No hubo manera de que Zenaida y yo la convenciéramos de que se quedase. Tampoco lo logró Liliana, que estuvo llamándola varios días seguidos y tratando de hacerle entender que tal vez no era una buena idea. Todas teníamos miedo de lo que pudiera sucederle. Ninguna de nosotras terminaba de creer por completo en la bondad recién nacida de Bigador. Pero São había tomado su decisión, y ya no estaba dispuesta a dar marcha atrás. Y, en el fondo, todas la comprendíamos y pensábamos que tal vez, de vernos en su situación, nosotras hubiéramos hecho lo mismo. Terminamos por apoyarla y animarla, esforzándonos en confiar en que aquel hombre hubiese cambiado de verdad. ¿Quién estaba totalmente seguro de que una mala persona no pudiera transformarse, arrojar lejos la crueldad, como la serpiente que muda de piel, y dejarla atrás, reseca y polvorienta? ¿No estábamos todos sometidos a la química tan variable de nuestro cerebro? ¿No vivíamos cada uno de nosotros épocas en las que nos sentíamos más nerviosos o más calmados, más alegres o más pesimistas? ¿Acaso no acababa yo misma de atravesar un periodo de postración y ahora sin embargo me sentía tranquila? Quizá Bigador hubiera encontrado, él también, la paz con el mundo y con sus afectos. Sí, sin duda lo que les esperaba a São y a André en Lisboa sería bueno.

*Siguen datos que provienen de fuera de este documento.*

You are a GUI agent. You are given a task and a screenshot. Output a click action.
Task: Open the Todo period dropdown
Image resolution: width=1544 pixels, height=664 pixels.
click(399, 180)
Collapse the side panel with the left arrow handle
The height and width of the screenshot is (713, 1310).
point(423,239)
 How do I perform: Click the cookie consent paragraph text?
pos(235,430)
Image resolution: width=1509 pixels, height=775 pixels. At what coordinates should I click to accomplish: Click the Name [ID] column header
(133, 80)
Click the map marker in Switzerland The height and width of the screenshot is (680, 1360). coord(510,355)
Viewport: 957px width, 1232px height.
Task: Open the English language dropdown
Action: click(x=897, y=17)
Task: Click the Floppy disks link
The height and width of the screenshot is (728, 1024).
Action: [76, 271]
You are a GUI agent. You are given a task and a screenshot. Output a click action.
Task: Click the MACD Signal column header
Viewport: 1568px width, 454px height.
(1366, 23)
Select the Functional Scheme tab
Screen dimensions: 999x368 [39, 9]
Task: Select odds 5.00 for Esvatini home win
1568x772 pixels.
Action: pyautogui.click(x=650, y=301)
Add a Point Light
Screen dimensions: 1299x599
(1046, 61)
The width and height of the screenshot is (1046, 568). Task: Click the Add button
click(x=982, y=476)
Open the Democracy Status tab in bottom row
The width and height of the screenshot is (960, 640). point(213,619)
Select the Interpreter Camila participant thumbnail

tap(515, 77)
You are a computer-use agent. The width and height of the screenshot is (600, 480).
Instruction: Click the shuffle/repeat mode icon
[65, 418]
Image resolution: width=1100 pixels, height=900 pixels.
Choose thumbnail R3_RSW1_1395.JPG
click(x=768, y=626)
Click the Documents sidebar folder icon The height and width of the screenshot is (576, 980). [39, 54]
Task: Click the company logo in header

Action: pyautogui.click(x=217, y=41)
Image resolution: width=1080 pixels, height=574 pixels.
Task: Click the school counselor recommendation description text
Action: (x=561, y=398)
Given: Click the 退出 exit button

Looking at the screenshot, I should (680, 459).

Zenaida con sus niñas y yo fuimos a despedirlos a la estación de autobuses. Nos esforzamos por sonreír y disimular que estábamos tristes por su partida. Hicimos bromas, prometimos ir a verlos en cuanto pudiéramos y acogerlos en nuestras casas si ellos querían venir. Y agitamos las manos en el aire cuando el autobús se iba como si estuviéramos asistiendo a una fiesta, mientras André nos decía adiós con el entusiasmo y la alegría que sólo pueden sentir los niños y São pegaba su frente a la ventanilla y veíamos desde lejos cómo le caían unos lagrimones tristísimos y mudos.
La llamé al día siguiente. Me dijo que todo iba bien. Lia les había buscado una habitación cerca del piso de Bigador y de su propia peluquería. Era una casa tranquila y limpia, y eso le bastaba. Esa misma tarde tenía una entrevista para trabajar como camarera en una cafetería de un centro comercial del Chiado. Y en cuanto a André, parecía entusiasmado con su padre. La noche anterior, recién llegados de Madrid, se había empeñado en ir a dormir con él. Y había vuelto por la mañana contento y cariñoso. Eso era lo más importante.